Sometimes I'll get some overrun but when they're pure, they really take off.


----------



## porkchoplc (Aug 12, 2009)

So should I back off the 4 brakes and go down to 3, possibly 2? Im guessing the thumb knob controls the speed of the line, and the star controls drag? Im not sure how my thumb knob is set, but should I tighten it all the way and gradually work it back out? Currently its spooled with Sufix Elite 14lb. Decent line or should I put something else on?


----------



## porkchoplc (Aug 12, 2009)

Note: I am not casting when I click the reel button, just simply sitting there and letting the line/lure drop to the floor. Wanted to clarify.


----------



## Whitebassfisher (May 4, 2007)

For the drop test you are doing, you need to tighten the "knob" that puts pressure on the side of the spool. It is roughly a 1/2 or 3/4 inch knob at the end of the spool under the star drag. Adjust it so that the lure falls slowly in free spool. The star drag is only for drag to wear fish down. Leave the 4 weights for now, that is fine. Just get the spool knob right and start practice with an ounce. I promise it will be easier with a heavy weight to start. Your thumb will catch on quickly.

As for line, light line cast easier than heavy. Limp line cast easier than stiff line. Fresh line that does not have memory loops cast easier than old line with memory loops. Memory loops can be stretched out of mono though.

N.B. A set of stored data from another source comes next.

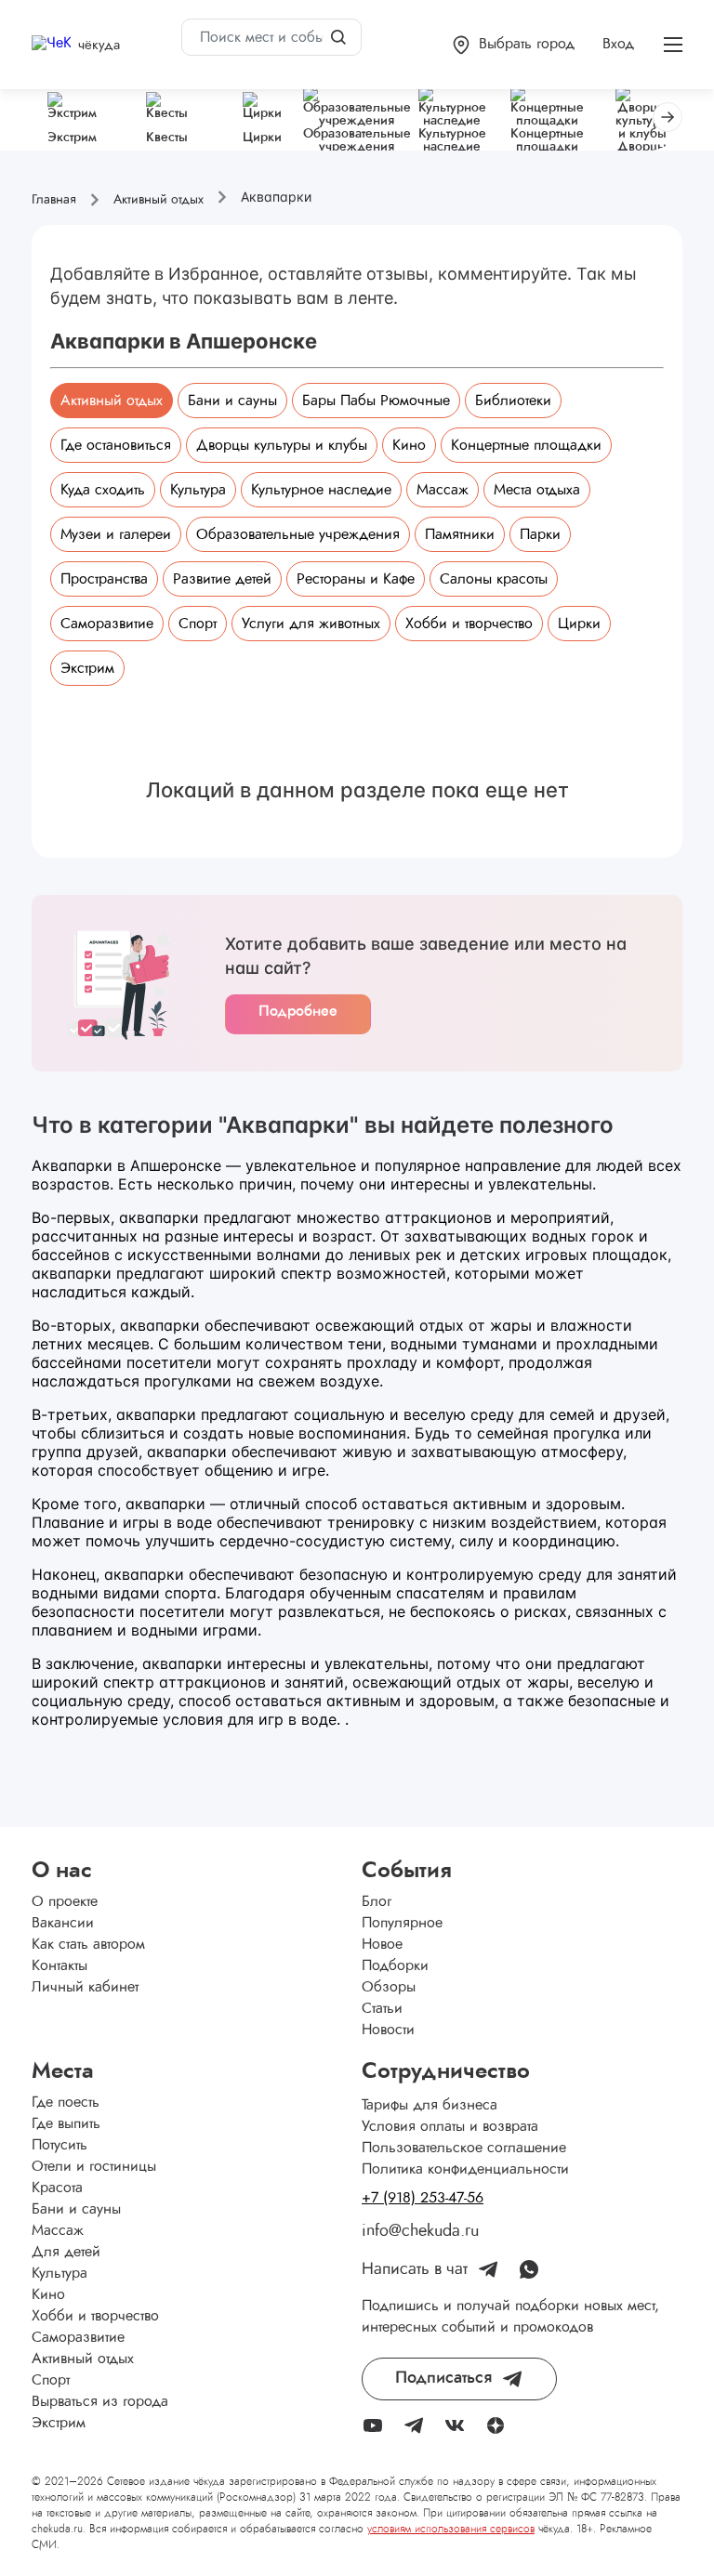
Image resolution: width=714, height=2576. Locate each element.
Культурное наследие (321, 489)
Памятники (460, 534)
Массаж (442, 489)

My guess is your biggest problem right now is starting out with only a 1/4 ounce. Your thumb will catch on fast if you start with something heavy.


----------



## porkchoplc (Aug 12, 2009)

This is the first baitcast reel I have owned...although I have fished with an Abu Garcia baitcast. I was getting backlashes every 4 or 5 casts but then again it was also a cylinder style baitcast. Not sure if that makes a difference. Plus it was already set up.


----------



## huntingjman73 (Jul 27, 2010)

Like suggested, use the freespool adjustment on the right side of the reel. Adjust it so the weight free falls slowly. As you get better you can adjust for a faster free fall. This needs to be adjusted for each lure used. Once you get the hang of it you will be fine. After many practice throws you can then go for the two handed birds nest special Good luck


----------



## goodwood (Mar 30, 2009)

porkchoplc said:


> So should I back off the 4 brakes and go down to 3, possibly 2? Im guessing the thumb knob controls the speed of the line, and the star controls drag? Im not sure how my thumb knob is set, but should I tighten it all the way and gradually work it back out? Currently its spooled with Sufix Elite 14lb. Decent line or should I put something else on?


more thumb.  if you train your thumb to do all the adjustments you won't have to worry about brakes, bait, or wind.

If your line is mono it's easier to manage with backlashes since it's thicker. I prefer braid. but braid can be too much to deal with for someone who's adjusting to baitcast.

might be a little easier on your thumb to wet the line.


----------